§ **Extract provided**
***

Preclarus Mastery Academy is a secular, co-educational, public charter middle school home to more than 200 students ranging from grades 4 through 8. Preclarus Mastery Academy operates inside the Third Baptist Church which is located in the St. Louis neighborhood of Grand Center.

==History==
The concept of Preclarus originated in 2009 as a result of the first CEO and President Daryl McAdoo's vision and the support of Business Manager Eileen Ke. The original board consisted of: Brandy Cook (treasurer), Jeanne Foster (secretary), Erica McAdoo (special projects), Anthony Sanders (board chairman), Andrew Warshauer (board member), April Lomax (board member), Cheryl Rodgers (board member), Danny Warren (board member), Jason Tarre (board member), Zach Streit (board member) and Kimberly Stemley (board member).

The University of Missouri - St. Louis (UMSL) approved the initial charter in 2010 and the school opened at 620 North Grand Boulevard in August 2011. On August 13, 2013, Preclarus Mastery Academy bid farewell to founder and former Executive Director Mr. Daryl McAdoo. The first official Preclarus Mastery Academy basketball game was on December 10, 2013, against Confluence Academy-South City. In 2015, UMSL renewed the school's charter extending the agreement for five years.

In January 2017, Bill Mendelsohn, UMSL's director of charter schools, announced they were revoking its charter sponsorship. "This school struggled to provide an effective academic program from its inception, primarily due to ineffective leadership in its early years." Preclarus leaders argued that they did not have enough time for change. In March 2017, Preclarus was granted a reprieve to stay open when UMSL overruled its charter school office and agreed to continue sponsoring Preclarus Mastery Academy.

==Partnerships with Businesses==
Preclarus Mastery Academy was one of the first three schools to participate in the Inaugural 2016 STEM GAMES at Gary Gore Community Learning Center which featured partnerships with The Boeing Company, Lee Horneyer Company, and Maryville University.

***

§ **Problems to work on**
[1] From the Preclarus Mastery Academy text, list every member of the original board whose role is given as "board member."
[2] Answer these from the Preclarus Mastery Academy text:
(a) Inside which building does the school operate?
(b) Which team did the school play in its first official basketball game?
(c) In what month and year did UMSL agree to continue sponsoring the school?

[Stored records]
***

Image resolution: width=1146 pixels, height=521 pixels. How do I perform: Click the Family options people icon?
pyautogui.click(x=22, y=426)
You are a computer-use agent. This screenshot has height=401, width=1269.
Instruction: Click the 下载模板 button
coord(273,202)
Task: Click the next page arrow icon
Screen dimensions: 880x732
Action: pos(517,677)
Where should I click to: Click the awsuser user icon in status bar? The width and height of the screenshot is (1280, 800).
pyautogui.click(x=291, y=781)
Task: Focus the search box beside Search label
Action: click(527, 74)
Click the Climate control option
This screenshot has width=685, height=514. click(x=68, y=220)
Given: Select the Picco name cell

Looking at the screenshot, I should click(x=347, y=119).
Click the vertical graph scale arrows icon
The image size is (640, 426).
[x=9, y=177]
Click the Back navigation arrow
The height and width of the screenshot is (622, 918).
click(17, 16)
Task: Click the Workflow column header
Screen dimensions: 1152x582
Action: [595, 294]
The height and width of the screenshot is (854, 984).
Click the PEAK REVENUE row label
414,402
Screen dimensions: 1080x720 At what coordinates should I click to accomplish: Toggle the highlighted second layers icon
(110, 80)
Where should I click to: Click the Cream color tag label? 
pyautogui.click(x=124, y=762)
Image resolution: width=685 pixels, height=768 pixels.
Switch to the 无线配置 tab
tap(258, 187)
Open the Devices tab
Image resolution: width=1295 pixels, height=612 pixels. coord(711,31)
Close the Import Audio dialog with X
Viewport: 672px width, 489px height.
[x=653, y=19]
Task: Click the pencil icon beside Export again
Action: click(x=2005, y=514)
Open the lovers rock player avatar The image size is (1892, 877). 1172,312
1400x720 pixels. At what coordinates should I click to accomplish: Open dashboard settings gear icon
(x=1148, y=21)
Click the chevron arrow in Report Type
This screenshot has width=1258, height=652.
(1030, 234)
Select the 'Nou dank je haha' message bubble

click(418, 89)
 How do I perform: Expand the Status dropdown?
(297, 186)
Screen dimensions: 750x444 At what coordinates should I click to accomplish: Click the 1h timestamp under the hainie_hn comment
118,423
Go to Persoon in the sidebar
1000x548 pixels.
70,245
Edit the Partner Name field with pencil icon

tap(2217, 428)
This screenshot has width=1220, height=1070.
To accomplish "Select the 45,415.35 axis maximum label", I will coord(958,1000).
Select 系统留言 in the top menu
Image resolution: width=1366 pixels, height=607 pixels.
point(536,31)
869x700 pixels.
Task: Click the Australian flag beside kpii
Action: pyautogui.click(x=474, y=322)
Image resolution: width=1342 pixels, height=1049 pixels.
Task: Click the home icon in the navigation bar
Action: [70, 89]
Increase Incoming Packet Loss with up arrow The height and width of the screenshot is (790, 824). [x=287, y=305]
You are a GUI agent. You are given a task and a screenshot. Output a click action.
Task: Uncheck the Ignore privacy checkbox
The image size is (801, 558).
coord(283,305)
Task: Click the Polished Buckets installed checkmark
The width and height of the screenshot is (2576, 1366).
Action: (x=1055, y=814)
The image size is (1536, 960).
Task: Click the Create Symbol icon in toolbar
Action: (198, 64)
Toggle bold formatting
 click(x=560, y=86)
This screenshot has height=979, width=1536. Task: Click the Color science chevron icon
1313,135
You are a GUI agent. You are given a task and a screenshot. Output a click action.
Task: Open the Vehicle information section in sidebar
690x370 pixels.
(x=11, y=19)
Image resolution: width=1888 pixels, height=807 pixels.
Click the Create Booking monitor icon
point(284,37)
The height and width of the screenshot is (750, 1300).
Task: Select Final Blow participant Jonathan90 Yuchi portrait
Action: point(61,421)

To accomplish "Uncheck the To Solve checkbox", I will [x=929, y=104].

***

§ **List of answers**
[1]
Andrew Warshauer
April Lomax
Cheryl Rodgers
Danny Warren
Jason Tarre
Zach Streit
Kimberly Stemley

[2]
(a) The Third Baptist Church
(b) Confluence Academy-South City
(c) March 2017